## **Data-Centric Design**

Samira Khan, University of Virginia/Google, samirakhan@virginia.edu

In this current data-centric era, data generated by social media, video sharing applications, swarms of sensors, autonomous cars, etc. is growing exponentially. Unfortunately, as the technology scaling slows down, the semiconductor industry has been facing a major challenge in providing better performance while processing such large datasets. As a result, we need to innovate how we design our systems to sustain the demand for computing over exponentially growing datasets. However, the fundamental model of computing has not changed over many decades. In our current Von Neumann model, *data* sits in the slower persistent storage and it is moved back and forth to faster memory for computation by the processor. My research focuses on enabling a paradigm shift in how data is stored and processed in future systems. The goal of ShiftLab (motivated to introduce a paradigm shift [1]) is to fundamentally rethink our current processor-centric computing model and introduce a data-centric computing model.

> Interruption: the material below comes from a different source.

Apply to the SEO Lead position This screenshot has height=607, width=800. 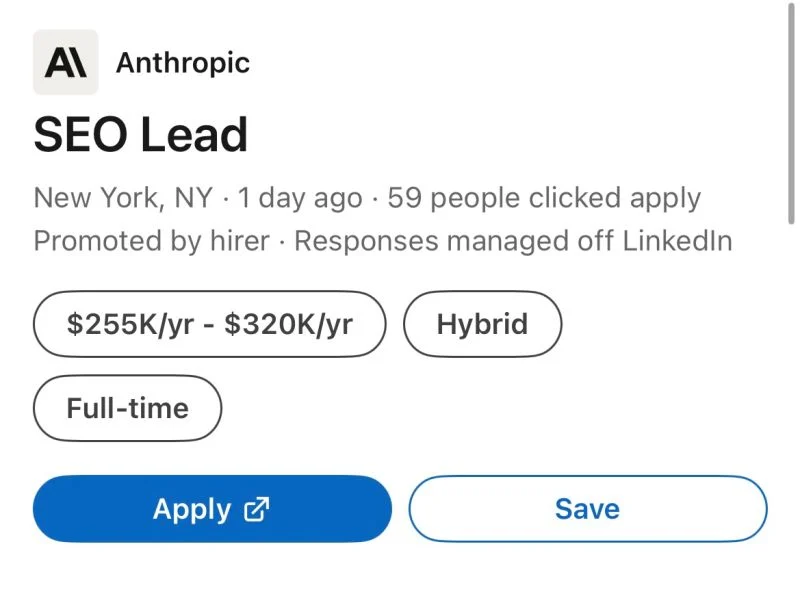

## **Current Trend of Moving Computation to Data**

Decades of technology scaling made our processor faster without paying much attention to data storage and communication, resulting in an imbalanced system. Our current processor-centric systems are heavily bottlenecked by data movement in every aspect–from memory to storage to network devices. It takes 1000X more time and energy to bring two floating point numbers from memory than to perform a addition on them. Memory latency and bandwidth is a major bottleneck for data-intensive applications. Google workloads spend 60% of the total energy for data movement [2]. On the storage side, the storage I/O constitutes 50-90% of total query execution time [3]. The internal bandwidth of SSD grew by almost 100X in the last 10 years, but the I/O bandwidth only grew by 5X [4, 3]. Similarly, our network devices now operate at 100-400 Gbps and CPUs cannot keep up with this extensive data rate anymore [5].

To this end, the current trend shifted quite drastically towards moving computation close to data. The recent emergence of 3D-stacked memory has unlocked the opportunity of revisiting processing-in-memory (PIM) architectures, a technology that directly places processing units near memory to reduce the overhead of data movement between host CPU and memory. SmartSSDs place logic close to NAND flash chips using simple cores or specialized hardware accelerators [4, 3]. SmartNICs process data at line-rate in switch/NIC while data is moving through them [5]. The emergence of FPGA-enabled SmartSSDs, SmartNICs and smart memory devices have diverged from the tradition processor-centric design. Instead of moving data to computation, all these computation models move computation to data. In addition to having these different tiers of computations on the server, the edge devices will provide another layer of computational tier on-device. Figure 1 demonstrates these tiers of computations in our future data-centric system.



Figure 1: Difference between a single-server vs. data-center scale organization.

To this end, the major challenges of such a heterogeneous system are the following: (*i*) how to place data and computation in the appropriate level, (*ii*) how to orchestrate different stages of computations to minimize the overhead of scheduling and transferring the intermediate results, (*iii*) how to provide faster data-path avoiding going back and forth to the host cores, (*iv*) how to provide transparent support for programmers, (*v*) how to provide consistency between these computational tiers, etc. We envision a framework that can choose the best computational tier based on the data locality and and orchestrate the stages appropriately in a transparent manner.

## References

- [1] Thomas S. Kuhn. The Structure of Scientific Revolutions. University of Chicago Press, 1962.
- [2] Amirali Boroumand et al. Google workloads for consumer devices: Mitigating data movement bottlenecks. ASPLOS, 2018.
- [3] Jaeyoung Do et al. Query processing on smart SSDs: Opportunities and challenges. SIGMOD, 2013.
- [4] Sangyeun Cho, Chanik Park, Hyunok Oh, Sungchan Kim, Youngmin Yi, and Gregory R. Ganger. Active disk meets flash: A case for intelligent SSDs. ICS, 2013.
- [5] Dan R. K. Ports and Jacob Nelson. When should the network be the computer? HotOS, 2019.